The current state of the Slovak economy is a result of long‑term development. In the past, agriculture represented its most important component.
The first manufactures in the territory of present‑day Slovakia were established in the 18th century, while modern industry such as the wood processing industry, papermaking industry, and chiefly the flour‑milling industry started to develop in the 19th century.
After the creation of Czechoslovakia in 1918, Slovakia suffered from being a less developed part of the newly established republic. In Bohemia, Moravia, and Silesia, 39 % of the population was employed in industry, and 31 % in agriculture and forestry. In Slovakia, only 17.1 % of the population was employed in industry, and 60.4 % worked in agriculture and forestry. After the world economic crisis, armament companies, chemical works and footwear works were built. During the interwar period, Czech capital predominated in Slovak industry, taking advantage of cheap raw materials and low wages, which resulted in the growth of Slovak capital investment.

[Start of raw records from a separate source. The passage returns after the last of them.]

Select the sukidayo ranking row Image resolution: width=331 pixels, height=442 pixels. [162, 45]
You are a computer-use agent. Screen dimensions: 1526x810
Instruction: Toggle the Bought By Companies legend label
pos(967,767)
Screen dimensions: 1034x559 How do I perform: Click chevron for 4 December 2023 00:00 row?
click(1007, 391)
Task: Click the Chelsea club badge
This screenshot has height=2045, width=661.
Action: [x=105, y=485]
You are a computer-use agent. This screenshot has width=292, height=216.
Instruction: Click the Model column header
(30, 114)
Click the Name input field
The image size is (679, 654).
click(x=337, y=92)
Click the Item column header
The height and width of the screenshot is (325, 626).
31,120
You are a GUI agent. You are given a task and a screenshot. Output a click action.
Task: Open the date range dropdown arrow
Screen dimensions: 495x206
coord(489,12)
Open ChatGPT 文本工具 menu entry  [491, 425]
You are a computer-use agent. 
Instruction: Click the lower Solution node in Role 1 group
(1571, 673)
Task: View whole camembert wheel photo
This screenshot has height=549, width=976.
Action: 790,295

After WWII and the communist takeover in 1948, industry, transport and banks were nationalised and agriculture collectivised. In that period, the armaments industry, metal and heavy industry developed at the expense of traditional strengths in light and craft‑based industries, such as textiles, clothing, glass, and ceramics. The proportion of employment in industry and agriculture had gradually changed. While in 1948 agriculture in Slovakia employed 60 % of workers, at the beginning of 1980 it amounted to approx. 18 % of the economically active population.
In 1991, privatisation became a part of extensive changes in the economic environment. It was related to the liberalisation of prices; the achievement of the internal convertibility of the currency; the liberalisation of foreign trade; and the opening up of the country to foreign investors. The bulk of the industrial economy has been transferred to the private sector, including the key areas of machinery, chemical works, textiles, leather, shoes, glass, electronics, and car manufacturing. In 1999, Slovak state banks were privatised.
The agricultural sector, almost all of which is now privately owned, produces wheat and barley, corn, sugar beet, potatoes, fruit, vegetables, sunflower and livestock (cattle, pigs, poultry, sheep, and goats). However, its relative economic contribution (lower than 5 % of GDP) is not substantial.
Since 1998, the government has focused on macroeconomic stabilisation and structural reforms to build a base for long‑term prosperity. In addition, it has integrated the Slovak Republic with European and international organisations, such as the Organisation for Economic Cooperation and Development (OECD), which the country joined in 2000.
Fundamental tax reform was one of the most important initiatives of the Slovak government in the period 2002 – 2006. The reform introduced a flat rate to income taxation in 2004. A unified 19 % VAT rate was applied to all goods and services, although, since 1 January 2011, the VAT has been raised to 20 %.
The tax system faced a fundamental redesign with having progressive taxation introduced as of 2013. Currently, the 19 % tax rate is applied to private individual’s income not exceeding 176.8 times the current amount of subsistence minimum (including), and 25 % rate to income exceeding 176.8 times the current amount of subsistence minimum (equal to 37,981.94 € in 2021 with the subsistence minimum equal to 268.88 €/month since 1 July 2023. For legal entities, the rate is 21 % of the tax base net of tax loss. The volume of the Slovak gross domestic product amounted to 107.7 billion € in 2022.
Export revenues in Slovakia are increasing, mainly because of export to other EU countries. There is a sustained tendency toward growth in foreign direct investments and Slovakia offers many opportunities for domestic and foreign investors. The strongest position is currently held by the automobile industry and its subcontractors (Volkswagen, Peugeot‑Citroën, Kia Motors, Jaguar Land Rover). Export of motor vehicles (cars), electronic equipment or petroleum oils is dominant.
The unemployment rate was 6.1% in 2022.